• [What you need to do]:
Below are some entries; state how many of their lines include the word "agent" and give no more than that number.

--- Record extracts Enclosed Below ---

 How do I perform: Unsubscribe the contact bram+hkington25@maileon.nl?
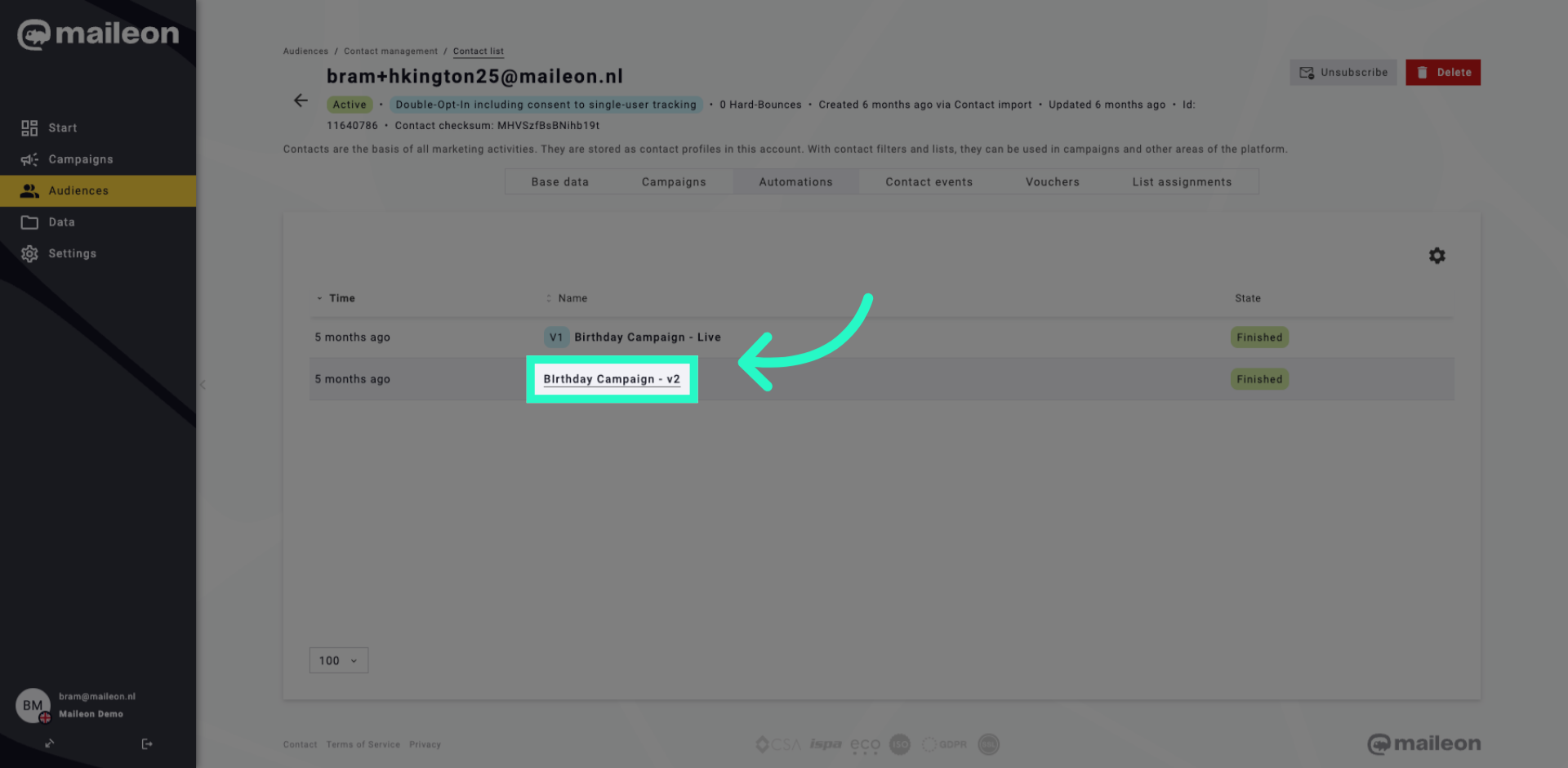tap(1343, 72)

--- End of Enclosed Record extracts ---
--- Record extracts Enclosed Below ---

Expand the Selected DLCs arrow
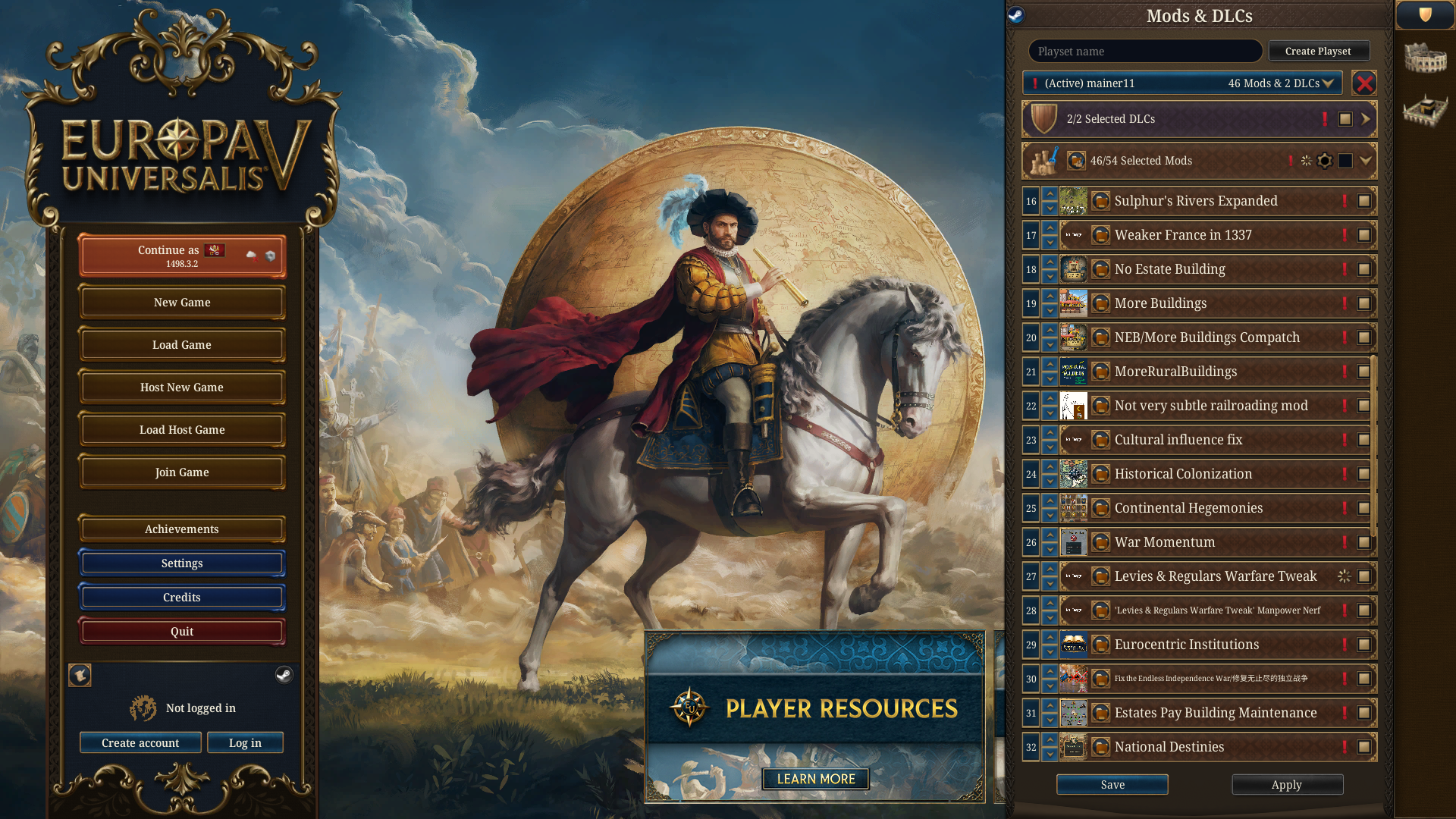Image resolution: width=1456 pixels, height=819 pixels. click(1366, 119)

--- End of Enclosed Record extracts ---
--- Record extracts Enclosed Below ---

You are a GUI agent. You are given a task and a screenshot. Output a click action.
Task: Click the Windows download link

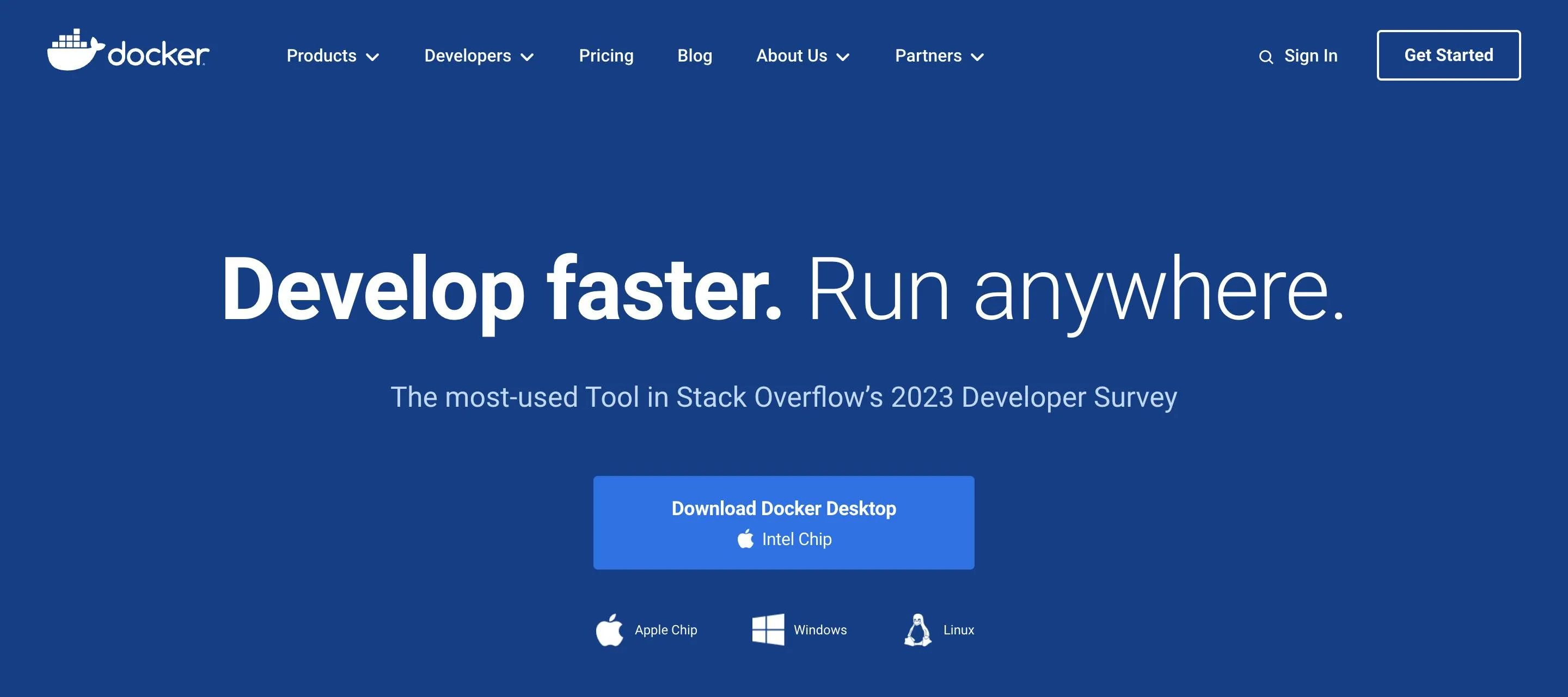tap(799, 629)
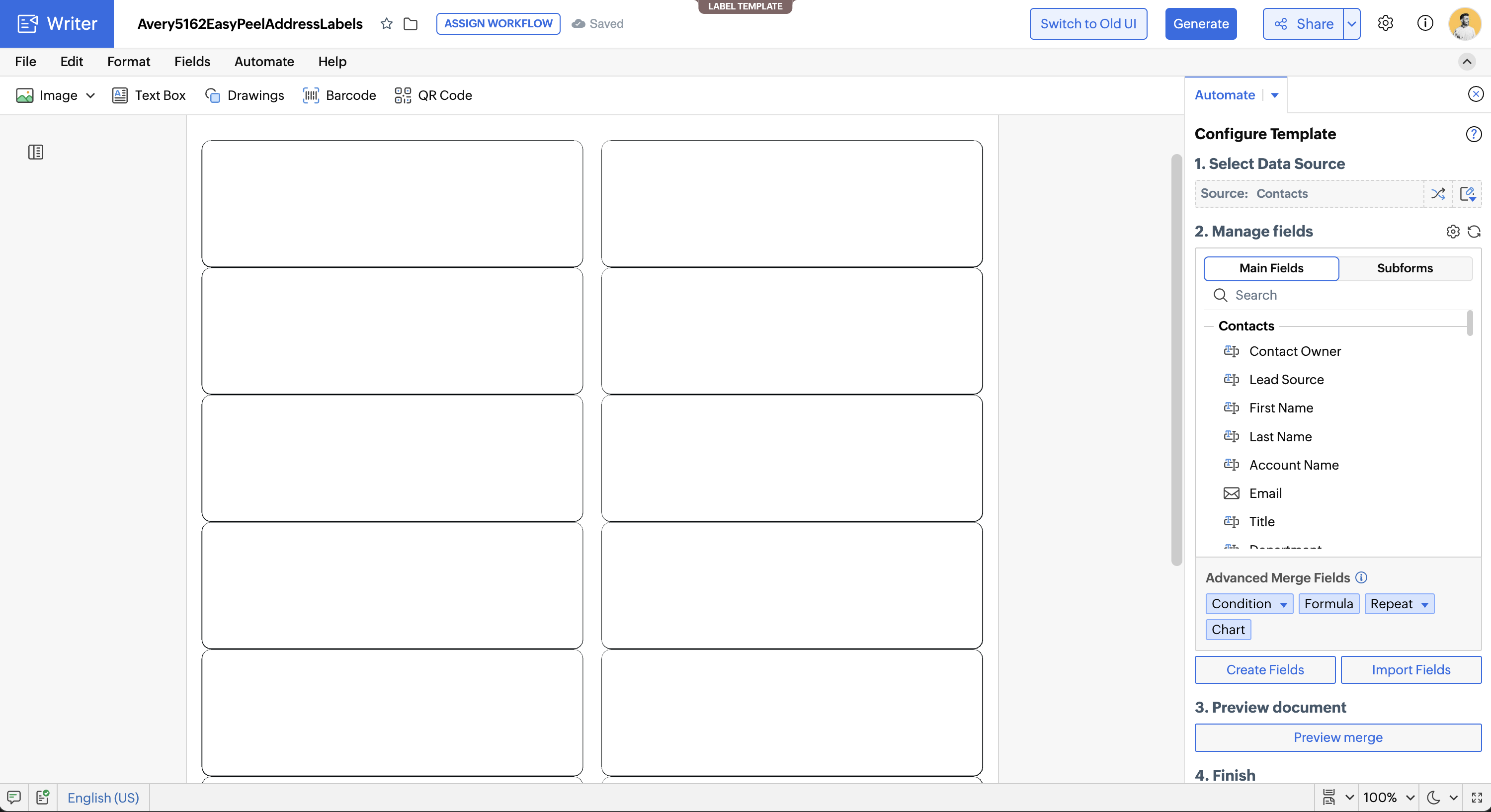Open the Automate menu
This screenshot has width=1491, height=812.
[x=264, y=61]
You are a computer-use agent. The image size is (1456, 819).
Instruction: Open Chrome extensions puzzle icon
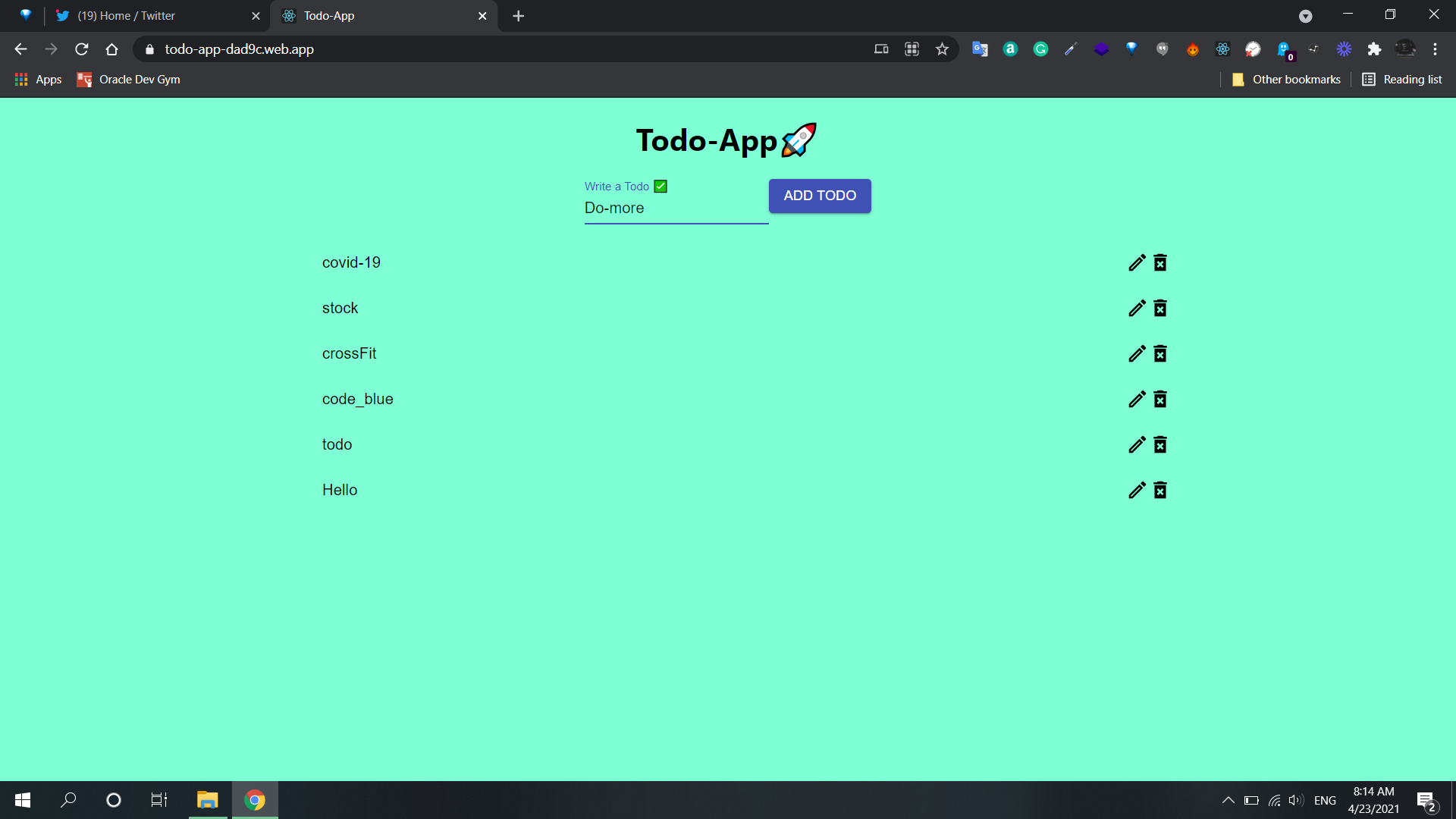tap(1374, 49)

--- End of Enclosed Record extracts ---

• [Output]:
2